Retrieval and Multi-Hop Reasoning in 1M-Token Context Windows: Evaluating LLMs on Classical Chinese Text

arXiv cs.AI / 5/5/2026

📰 NewsModels & Research

Key Points

  • The study evaluates five frontier LLMs that claim 1M-token context windows on classical Chinese texts, focusing on long-context retrieval and reasoning.
  • Single-needle retrieval at 1M tokens is essentially solved for the strongest models—Gemini 3.1 Pro, Claude Opus 4.7, and GPT-5.5 all reach 100% accuracy.
  • Multi-hop reasoning shows different “decay signatures” as context grows: Gemini/Claude stay strong (>80% through 512K with only modest 1M degradation), GPT-5.5/Qwen3.6-plus drop sharply between 512K and 1M, and DeepSeek V4 Pro declines smoothly across the whole range.
  • The authors conclude that advertised context-window size is a weak predictor of real usable long-context multi-hop performance, with the 512K-to-1M transition being the strongest discriminator among 1M-context models.

Abstract

We evaluate the long-context retrieval and reasoning capabilities of five frontier large language models with advertised 1M-token context windows on a classical Chinese corpus.

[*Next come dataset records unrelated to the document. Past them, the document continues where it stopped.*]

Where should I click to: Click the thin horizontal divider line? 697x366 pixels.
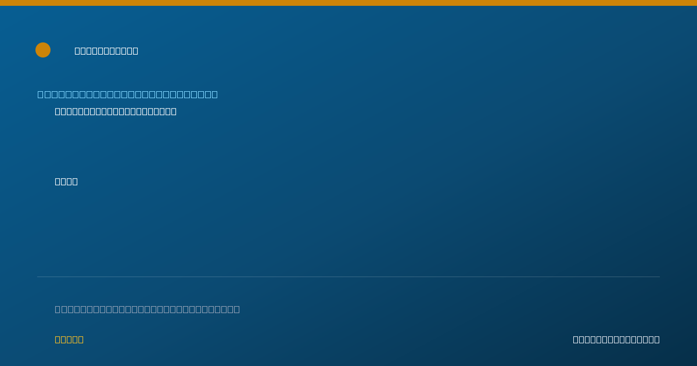click(349, 277)
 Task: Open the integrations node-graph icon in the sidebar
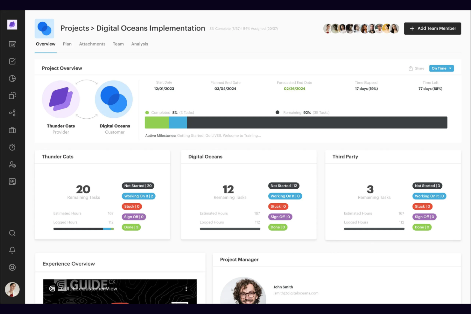coord(12,113)
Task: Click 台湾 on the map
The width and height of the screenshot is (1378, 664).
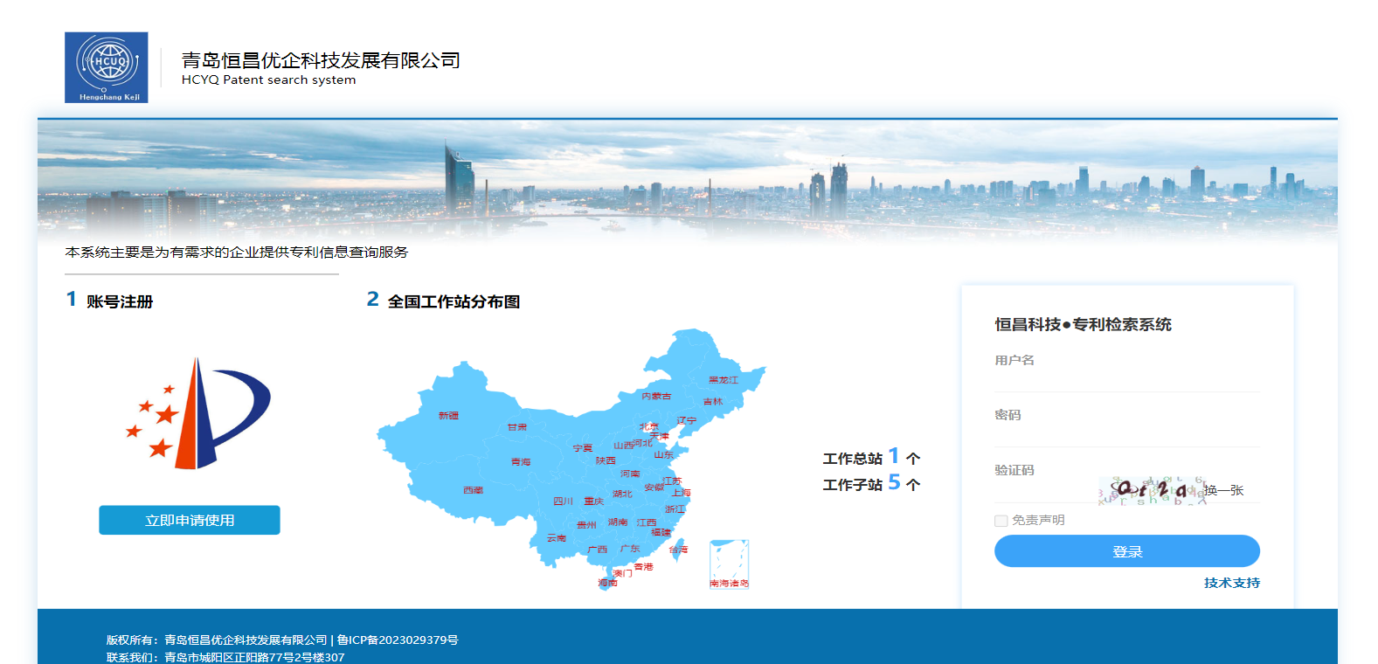Action: [x=678, y=550]
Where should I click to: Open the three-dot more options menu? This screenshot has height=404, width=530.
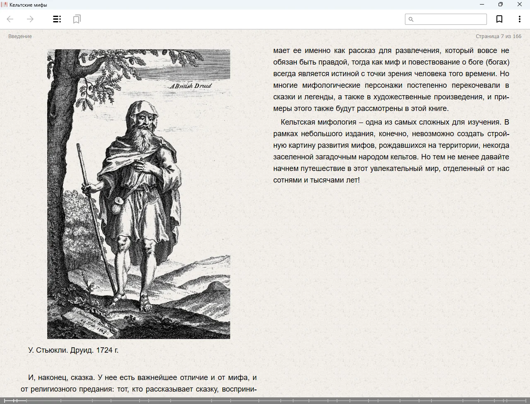[519, 19]
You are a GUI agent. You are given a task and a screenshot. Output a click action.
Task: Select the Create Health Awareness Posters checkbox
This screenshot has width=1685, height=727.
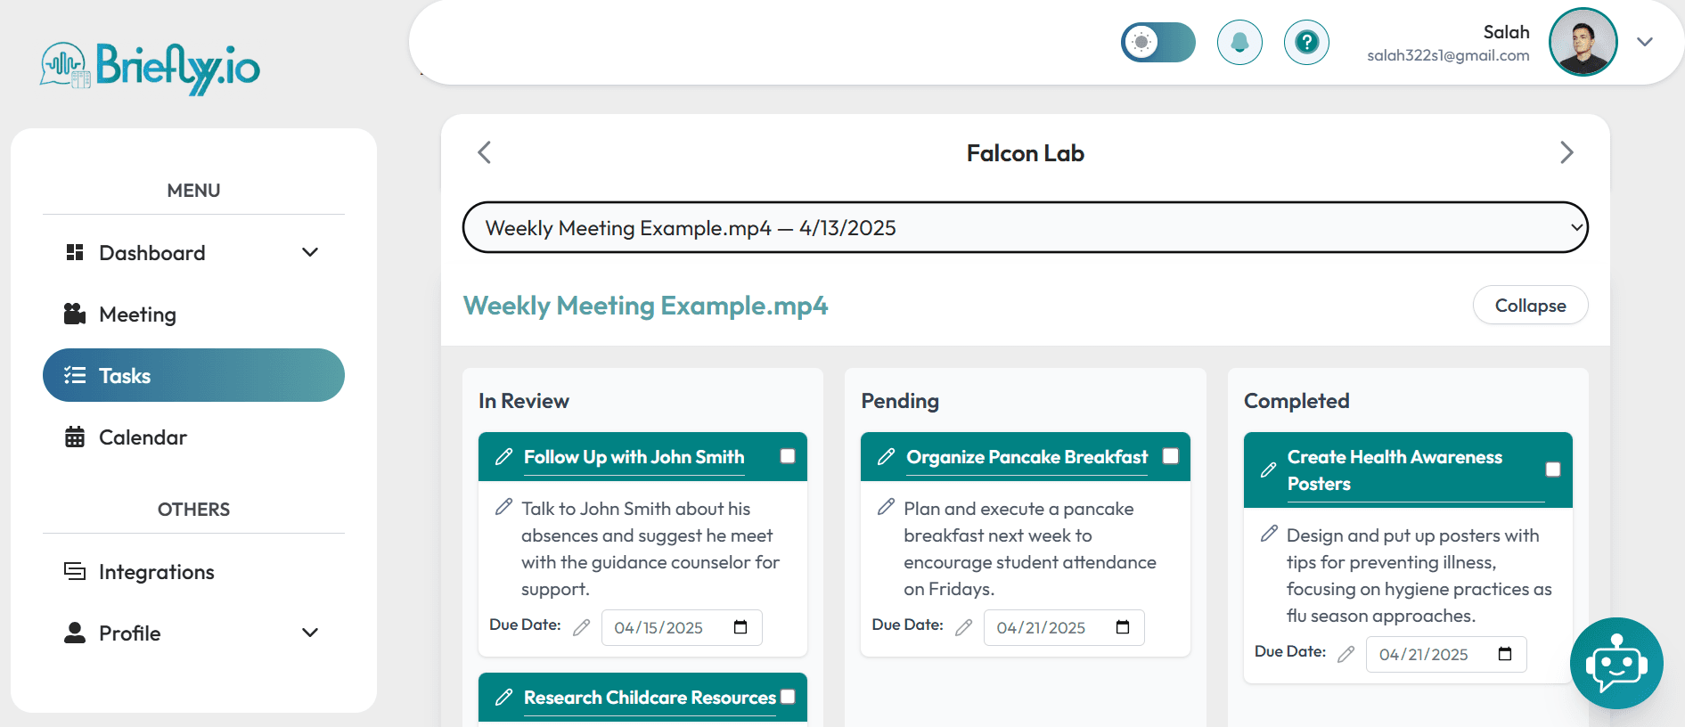1553,470
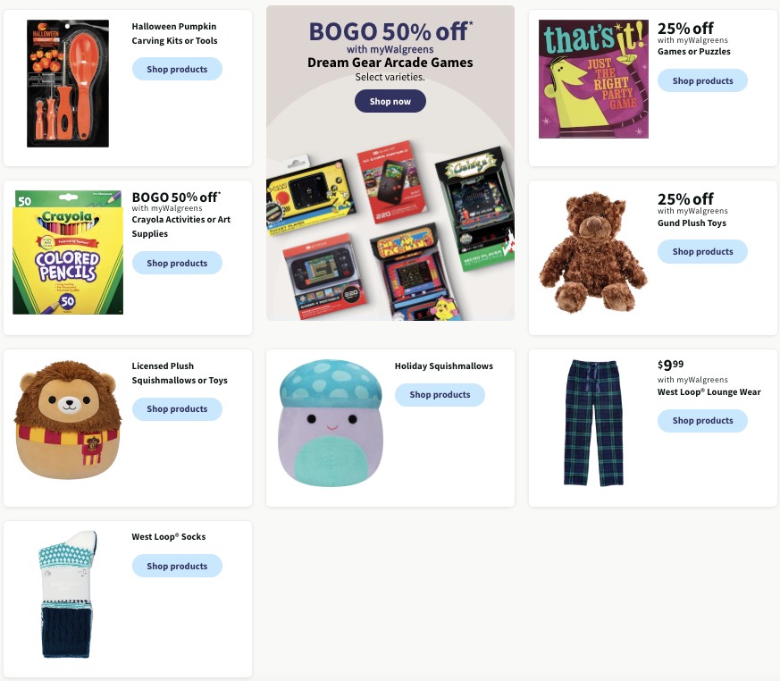Image resolution: width=780 pixels, height=681 pixels.
Task: Click the Dream Gear Arcade Games heading
Action: click(390, 63)
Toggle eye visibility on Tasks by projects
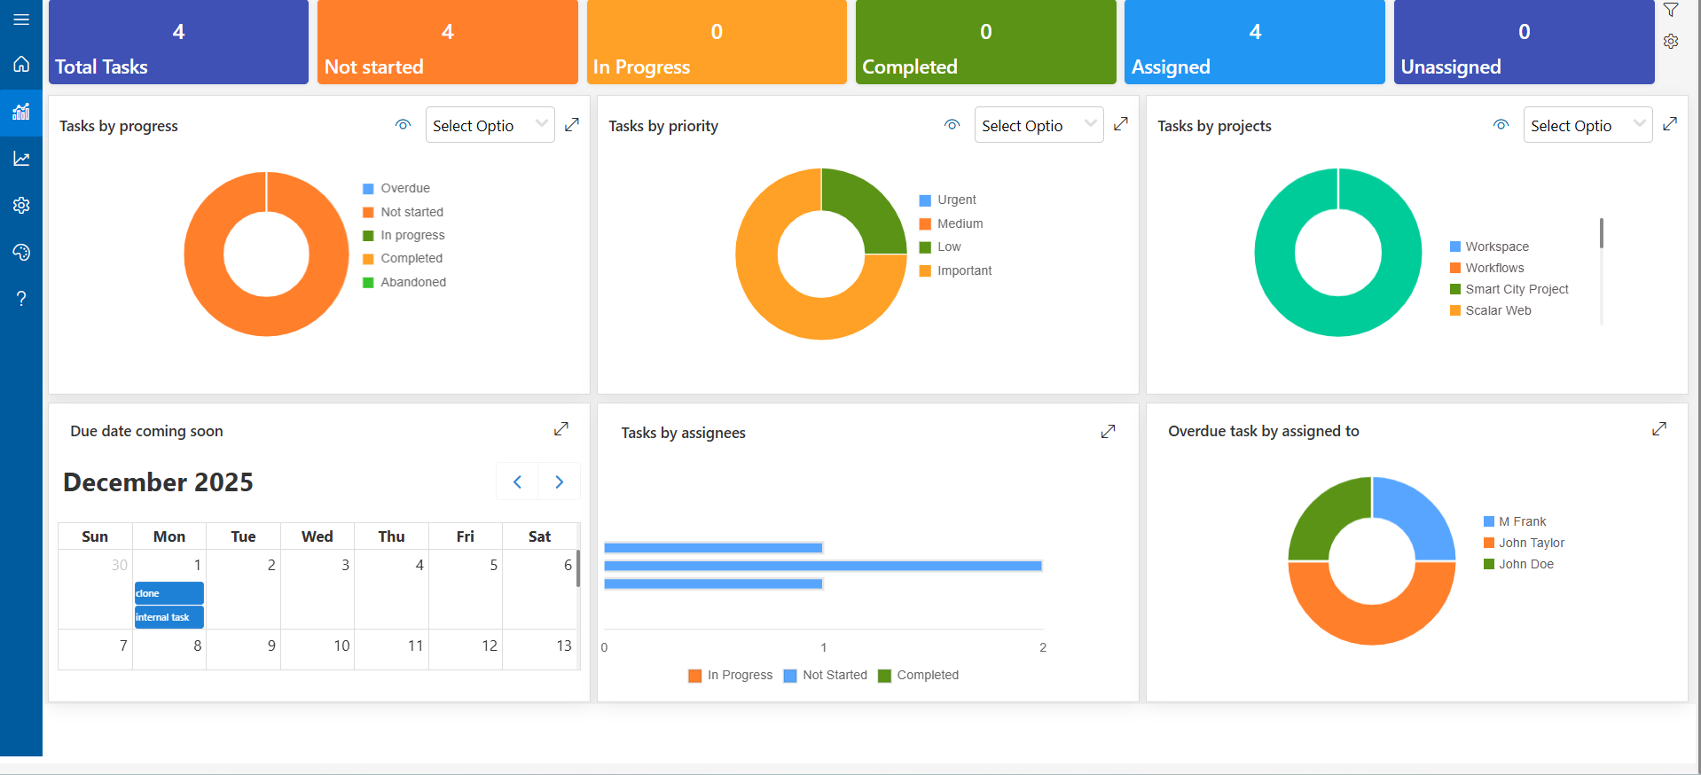The image size is (1701, 775). [x=1501, y=125]
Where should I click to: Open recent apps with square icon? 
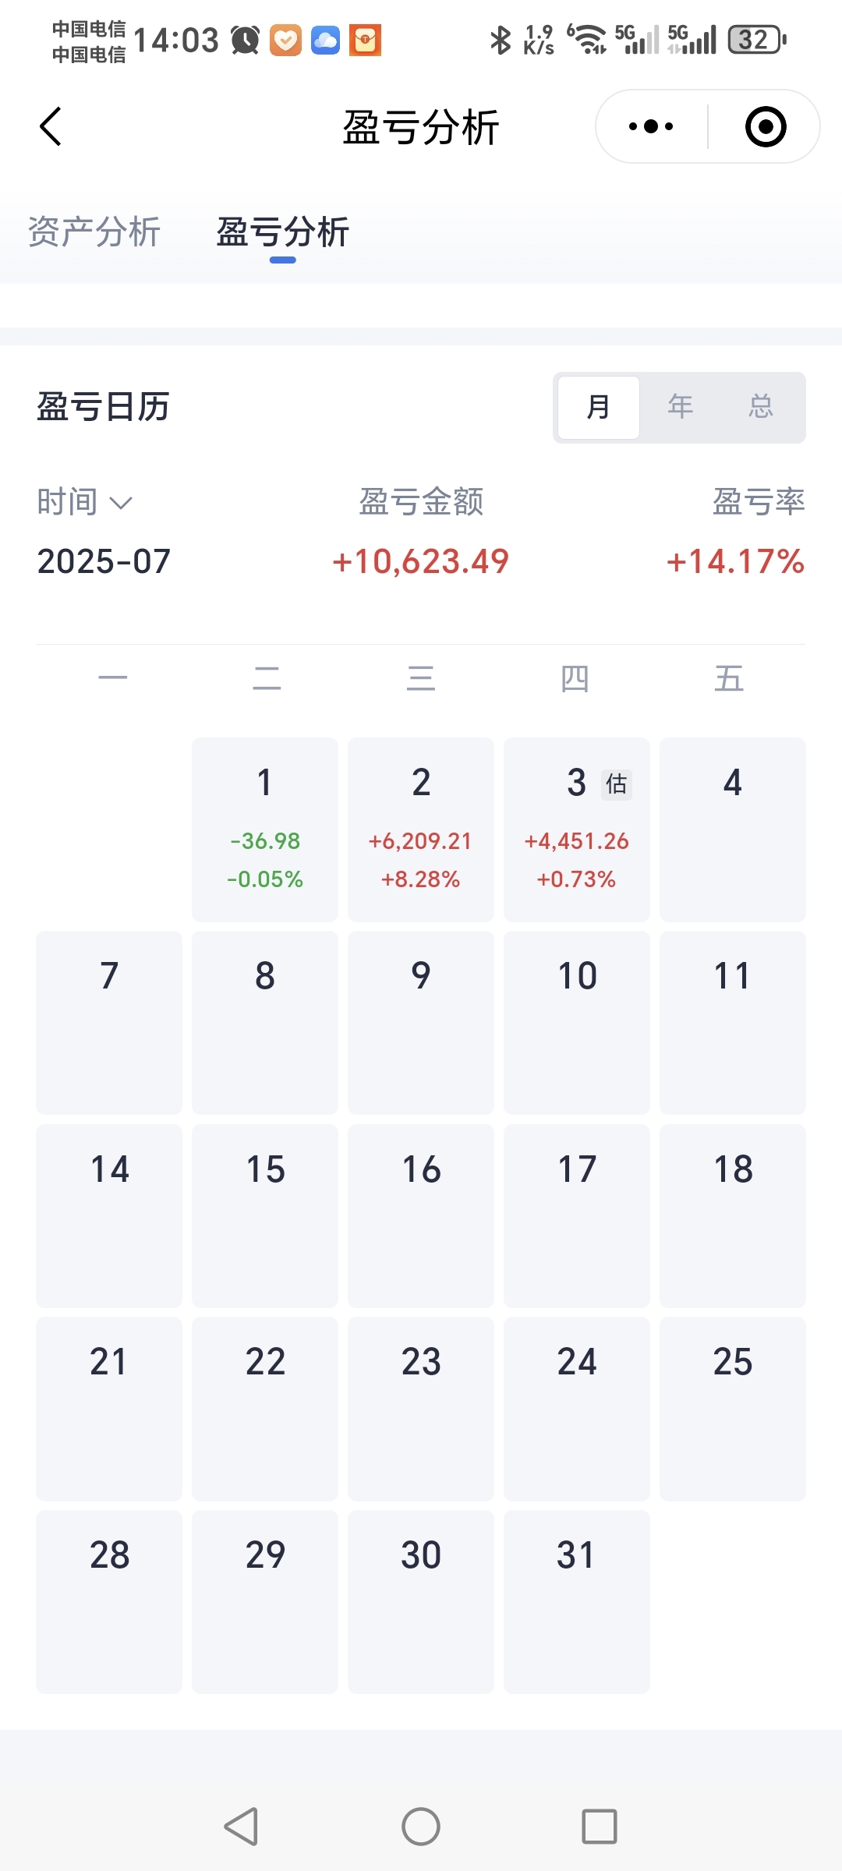(600, 1826)
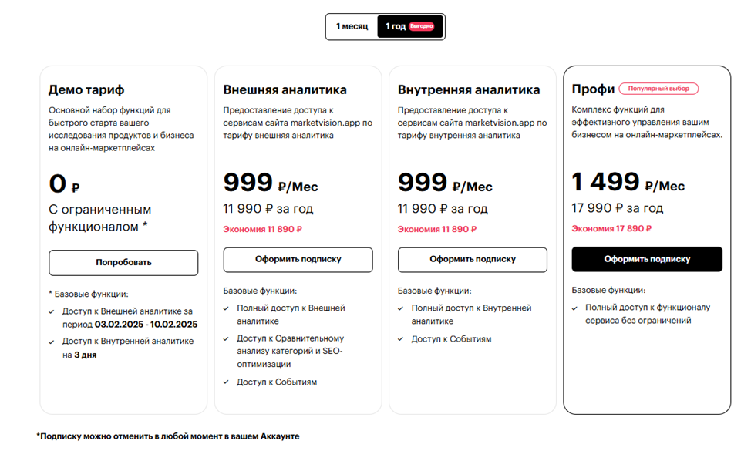Click checkmark next to Профи full access feature
This screenshot has height=451, width=751.
575,308
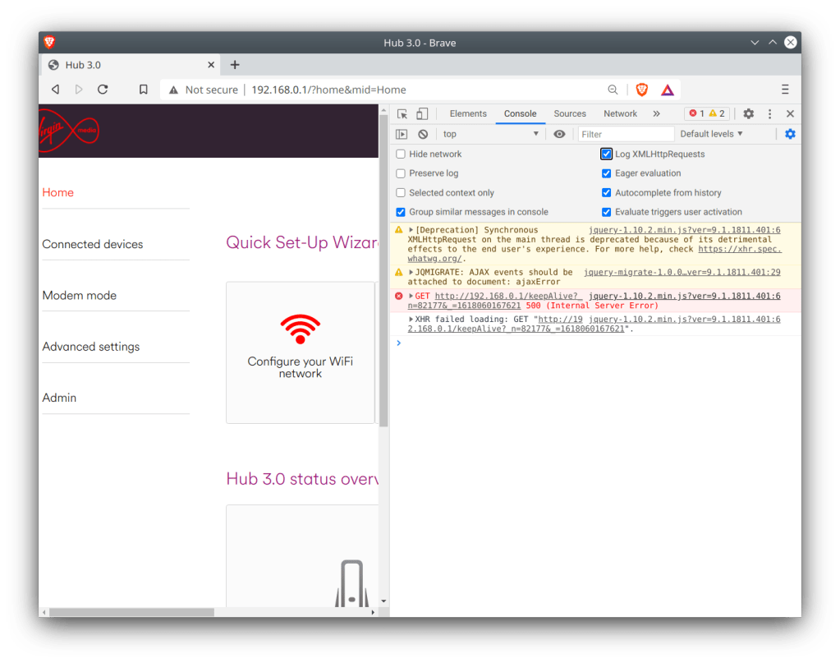
Task: Create a live expression with the eye icon
Action: [x=559, y=134]
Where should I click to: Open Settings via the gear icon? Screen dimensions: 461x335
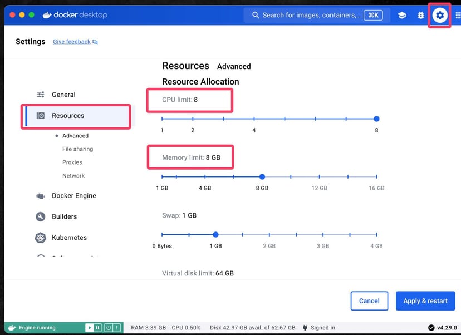coord(440,16)
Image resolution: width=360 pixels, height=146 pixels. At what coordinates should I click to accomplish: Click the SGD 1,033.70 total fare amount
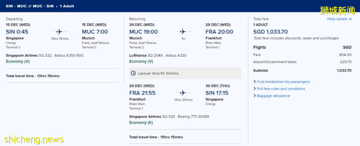pyautogui.click(x=270, y=32)
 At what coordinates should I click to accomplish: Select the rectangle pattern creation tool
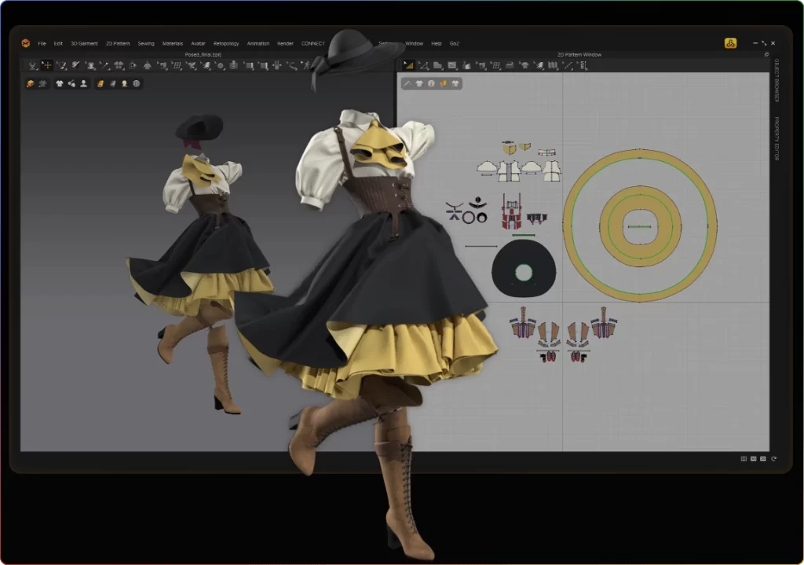[x=451, y=66]
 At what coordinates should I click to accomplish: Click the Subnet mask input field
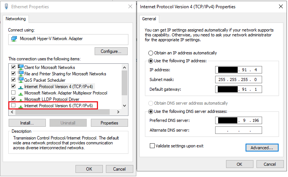238,80
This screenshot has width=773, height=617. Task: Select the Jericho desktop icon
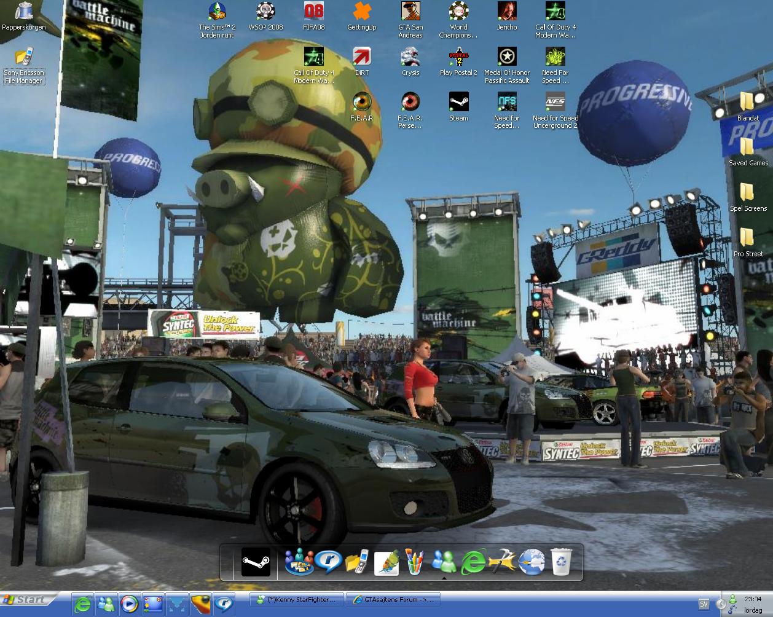click(507, 12)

Two complementary studies are reported. Test 1 measures single-needle retrieval at 1M tokens of input, with three biographical needles planted at three depths and pairs of real (training-prior-consistent) and altered (training-prior-contradicting) variants to separate genuine in-context retrieval from reliance on memorised training data. Test 2, a follow-up designed to probe whether long-context capability degrades when retrieval requires intermediate reasoning, measures three-hop chain traversal across three context tiers (256K, 512K, and 1M tokens). We find that single-needle retrieval at 1M is essentially solved for the strongest models - Gemini 3.1 Pro, Claude Opus 4.7, and GPT-5.5 each achieve 100% - but that multi-hop performance reveals three distinct decay signatures: a stable regime (Gemini Pro, Claude) maintaining greater than 80% accuracy through 512K with modest degradation at 1M; a late-cliff regime (GPT-5.5, Qwen3.6-plus) collapsing sharply between 512K and 1M; and a smooth-decline regime (DeepSeek V4 Pro) decaying gradually across the entire range. The findings suggest that nominal context-window length is a poor proxy for usable long-context multi-hop capability, and that the sharpest discriminator between current 1M-context flagships is the 512K-to-1M transition.